Text shown ▸
By Francesca Furey, with additional reporting by Matt Moment
Chef Leslie Woodward has been around the (butcher) block — food pun intended. However, there’s no butcher involved in her current venture: curating unique flavor profiles of nut milk at Edenesque, her nutritional, holistic Kingston-based brainchild. For more than 20 years, Woodward has dived deep into the world of clean eating. “If you have a cleaner diet, you overall have better health. A lot of food-related diseases, I believe, are connected to the way we eat and the lack of clean food,” she explains.
At Edenesque, the nut milks—almond, cashew, and oat—are free of additives, preservatives, stabilizers, and gluten. Many products are sourced within a 200-mile radius of the Hudson Valley, including oats from Wild Hive Farm in Clinton Corners and honey and maple syrup from Bee Hollow Farm in Schodack Landing.
Woodward admits it’s nearly impossible to locally source almonds and cashews, but Edenesque is working on a locally sourced and produced oat milk. To make the inaugural batch, 15 acres of oats were grown sustainably at Wally Farms in Ancram. “After nearly a decade working to bring nutritious and sustainable plant-based milks to the community and bring change in food production, it was a thrill to grow oats for our oat milk in partnership with Wally Farms,” says Woodward. “The dream of sourcing local, regeneratively grown ingredients for Edenesque milks feels closer than ever.” Oat milk of this caliber is hard to come by, meaning Edenesque boasts an impressive list of clients including renowned chef Jean-Georges Vongerichten.

Work instructions ▸
Continue the piece about Edenesque and its nut milks from its last sentence.

Data extract ▸
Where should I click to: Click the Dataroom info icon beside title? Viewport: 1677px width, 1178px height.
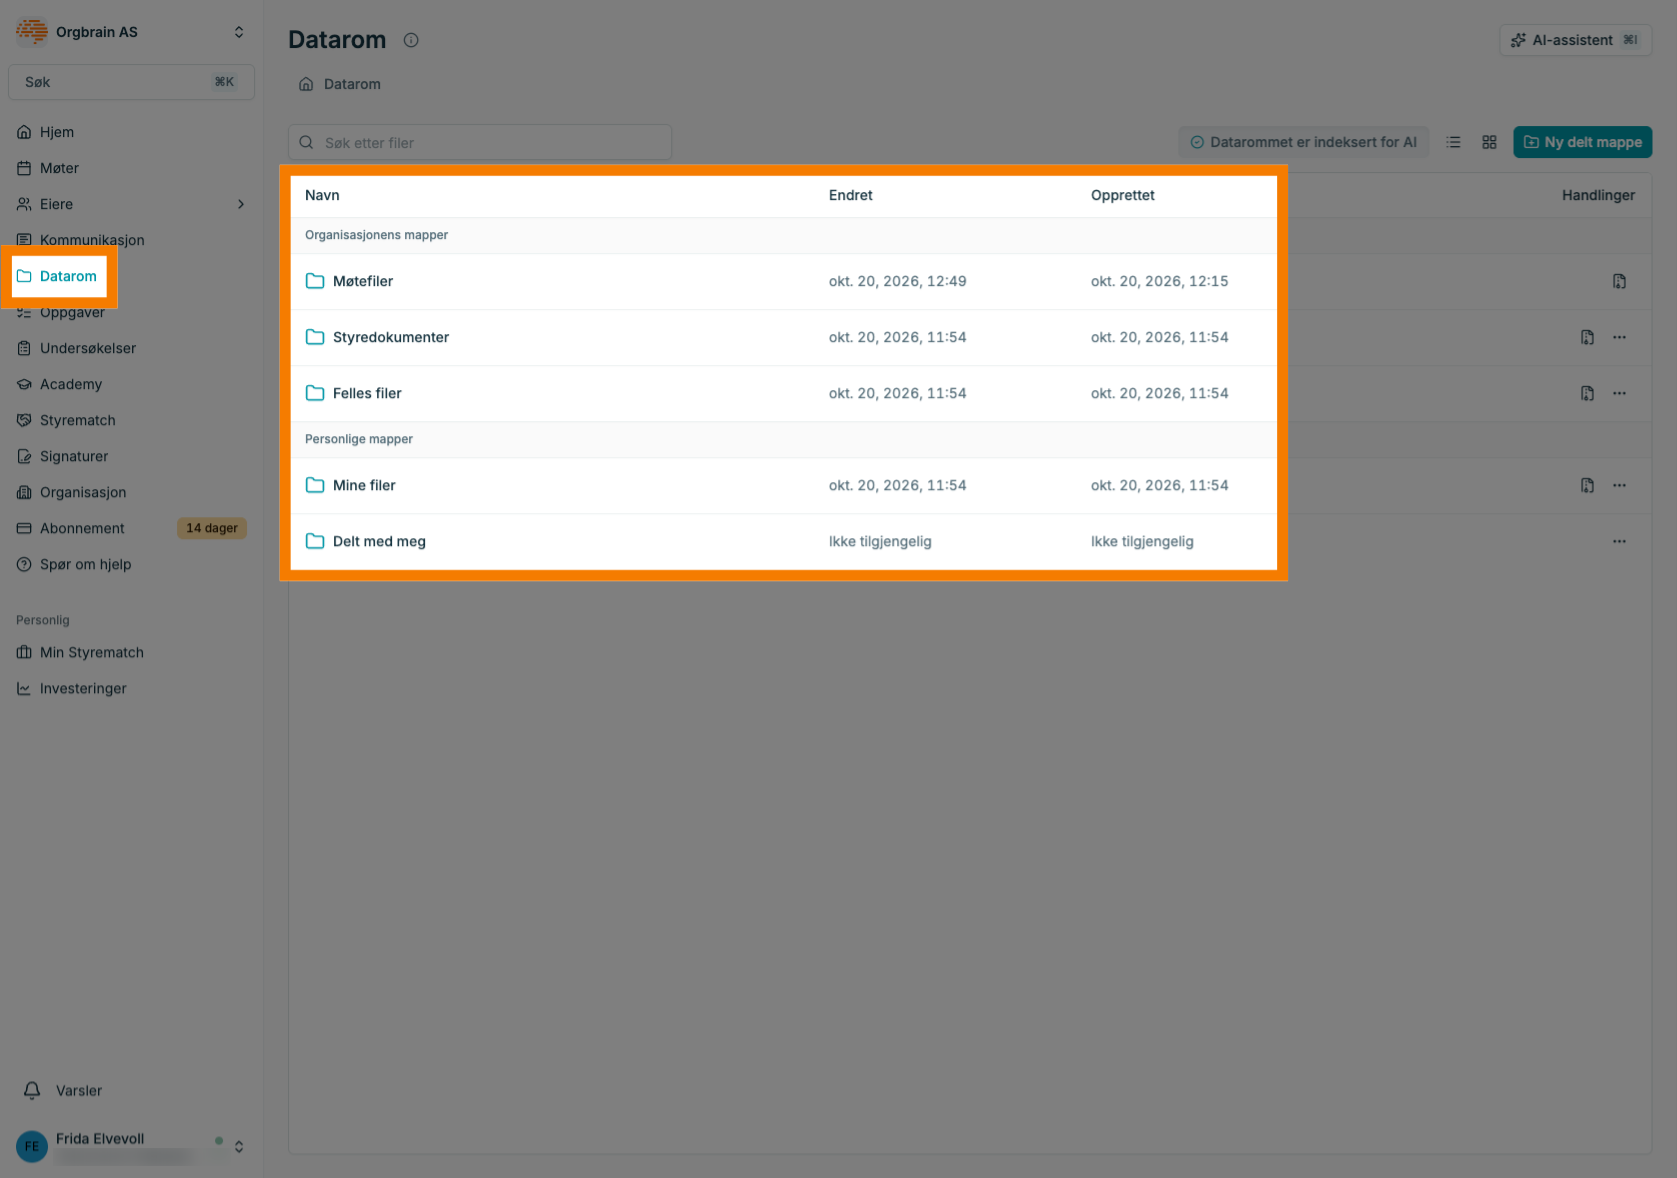tap(411, 40)
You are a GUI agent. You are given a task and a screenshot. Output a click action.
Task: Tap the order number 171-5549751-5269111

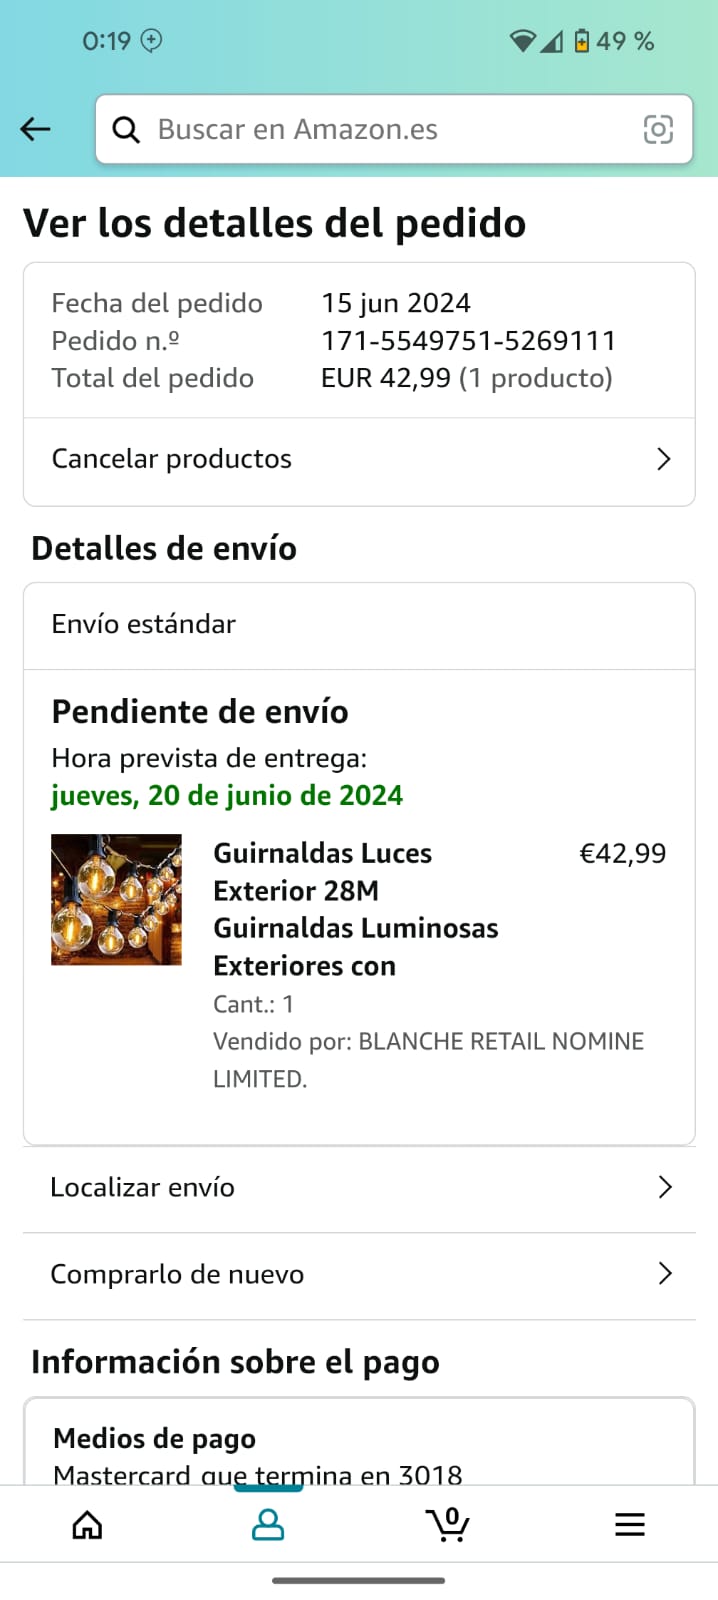click(x=468, y=341)
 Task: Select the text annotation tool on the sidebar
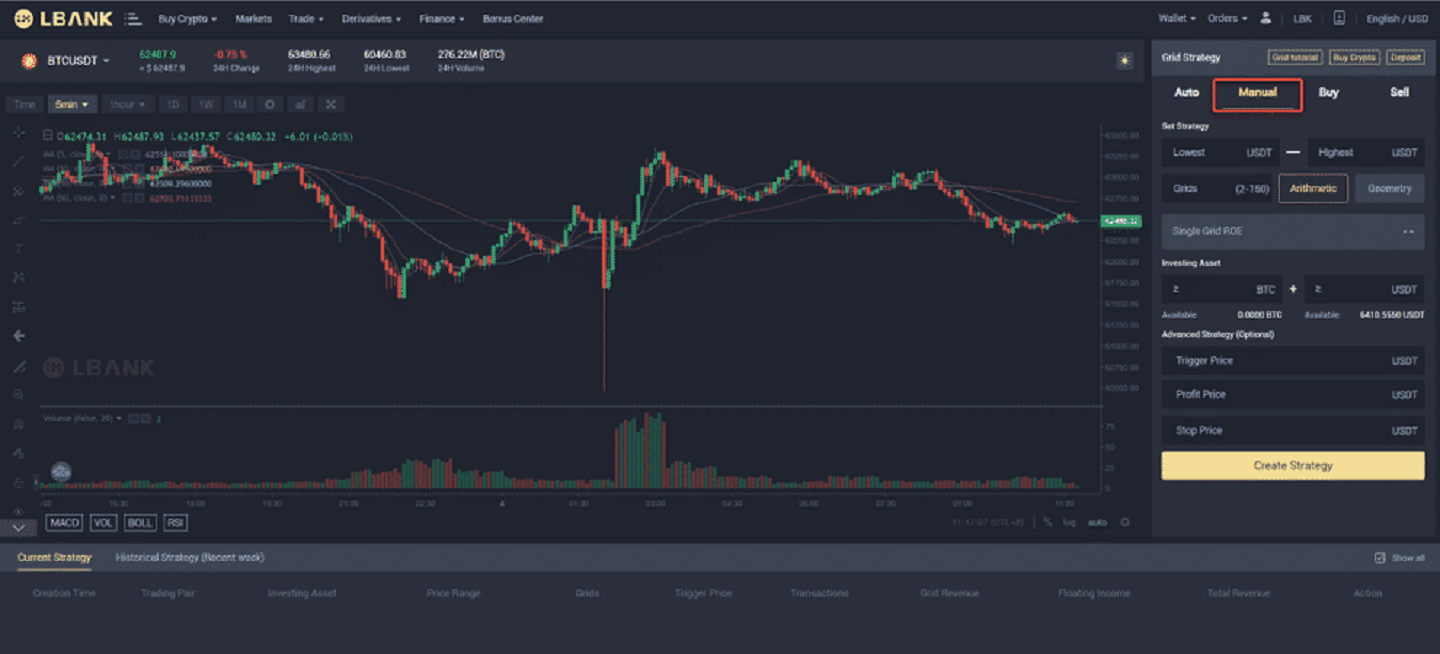click(x=17, y=246)
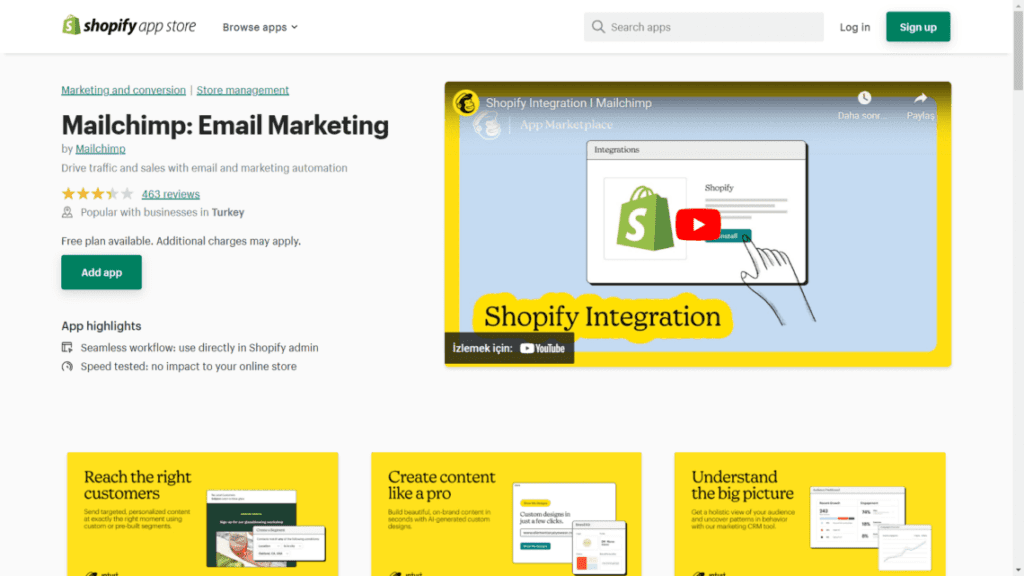Image resolution: width=1024 pixels, height=576 pixels.
Task: Click the seamless workflow highlight icon
Action: tap(67, 347)
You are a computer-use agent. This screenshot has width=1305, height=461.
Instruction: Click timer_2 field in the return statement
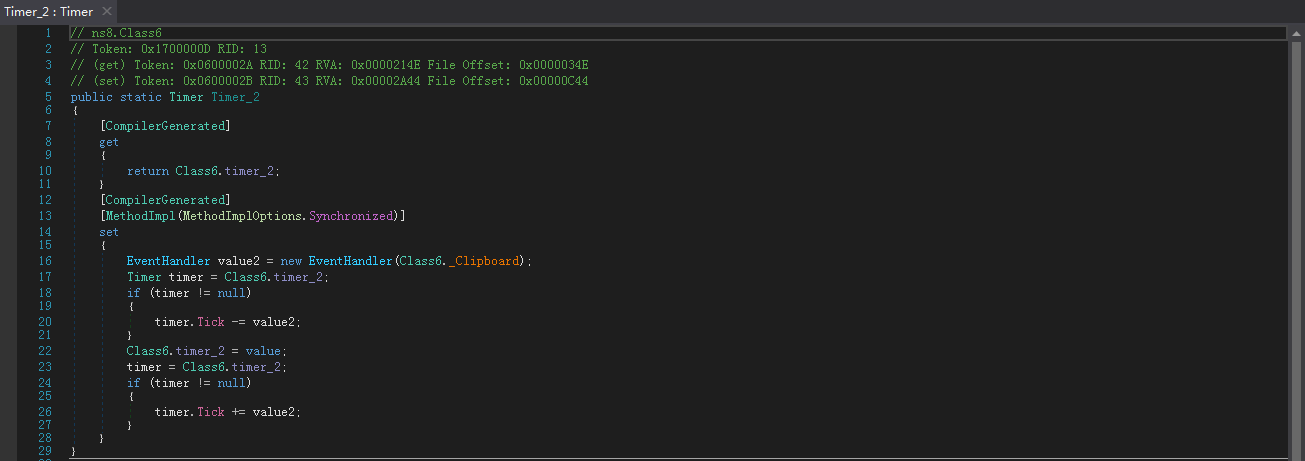pos(250,171)
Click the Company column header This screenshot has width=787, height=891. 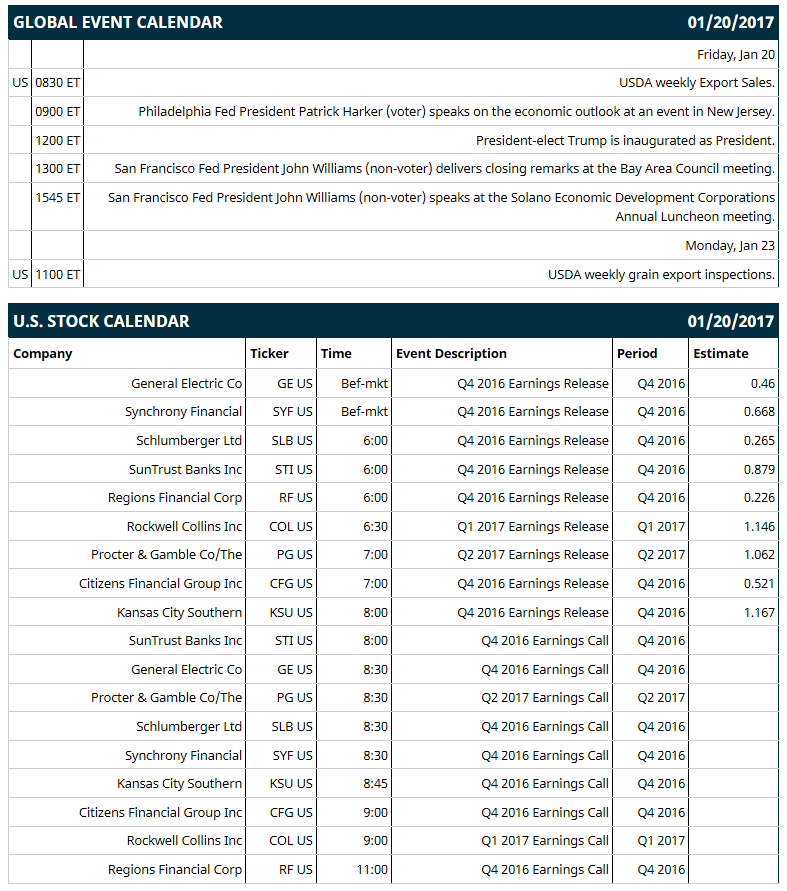coord(43,353)
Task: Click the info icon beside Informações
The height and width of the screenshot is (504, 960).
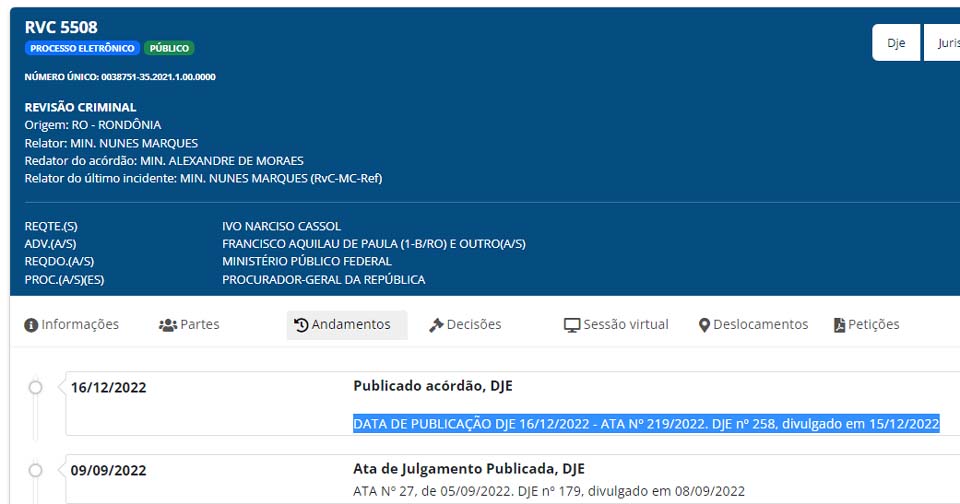Action: point(31,325)
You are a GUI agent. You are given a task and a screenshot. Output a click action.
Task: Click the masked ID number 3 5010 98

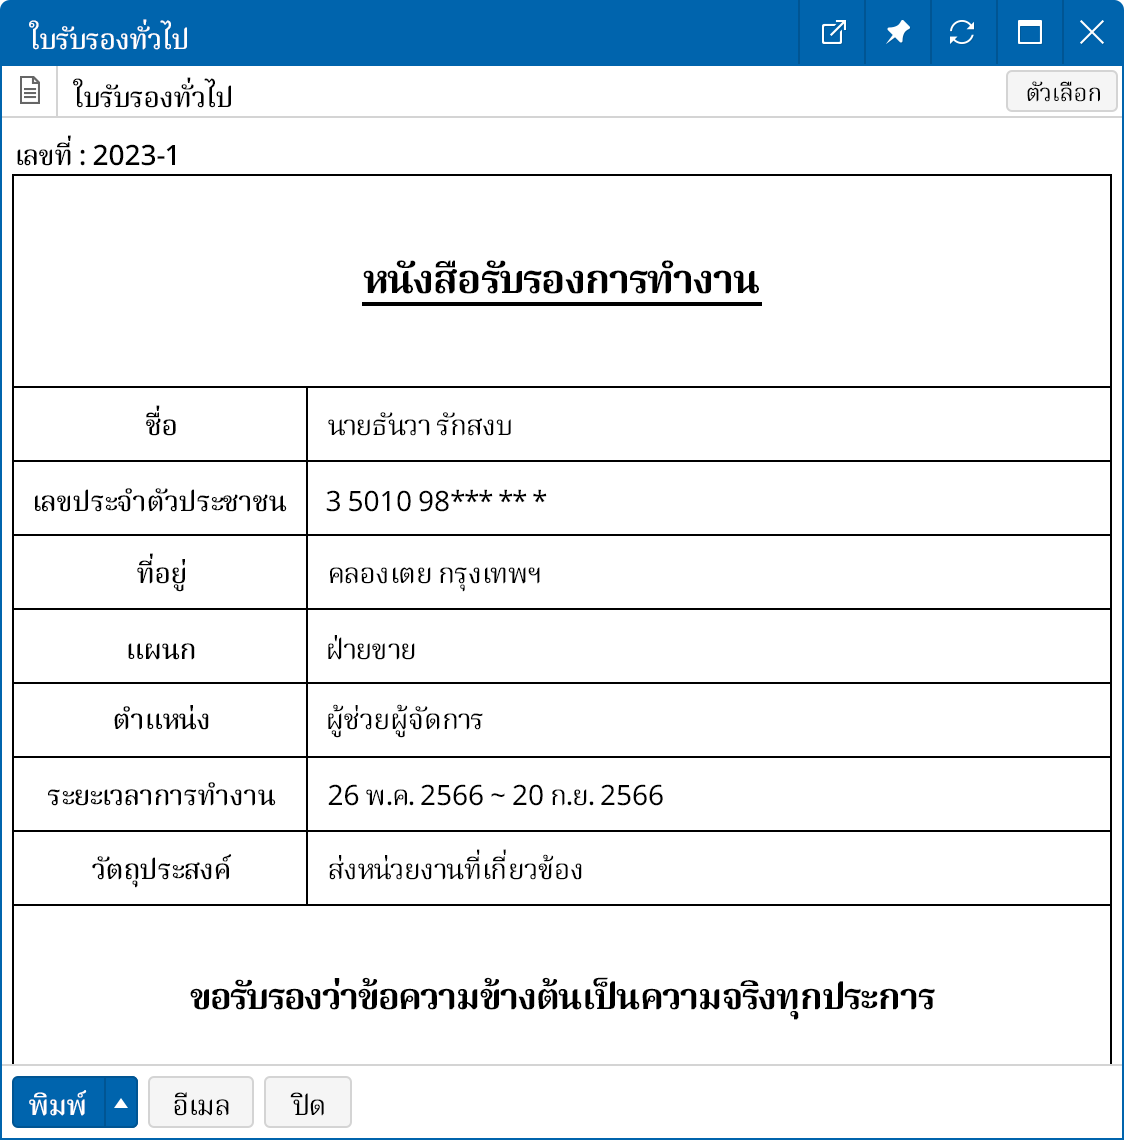436,500
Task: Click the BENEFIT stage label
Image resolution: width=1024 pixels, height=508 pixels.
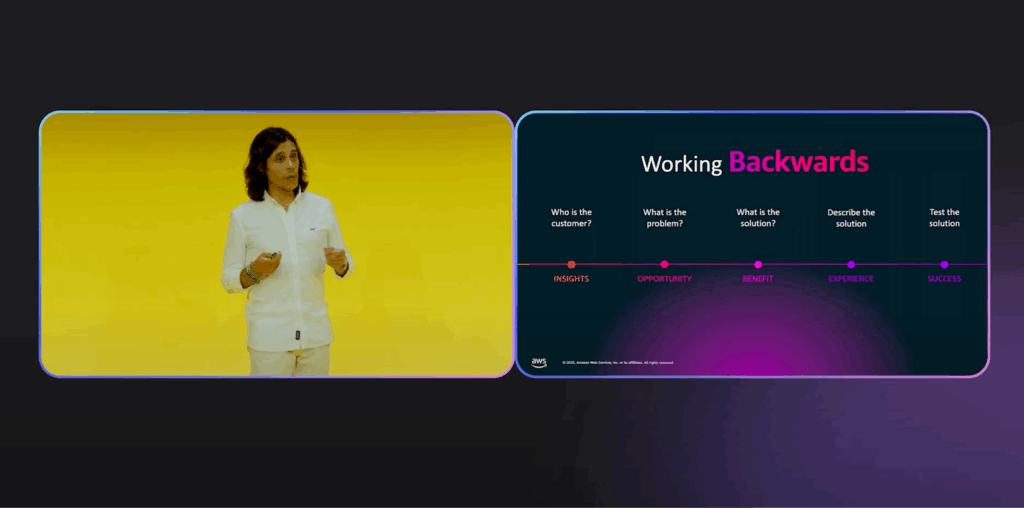Action: [758, 279]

Response to this exercise ▸
Nut milk enthusiasts can enjoy an array of flavors, like carob date maple almond, raw honey vanilla bean cashew, and lightly sweetened oat. The milks are bottled in glass or compostable bottles with recycled labels, and leftover nut meal is composted at Solid Ground Farm in Kingston.
Edenesque has an open-employment policy for individuals of diverse abilities and those who are immigrants, domestic violence survivors, or were previously incarcerated. “We need to believe in each other and lift each other up,” says Woodward. “I don’t exist alone. I exist within a community.”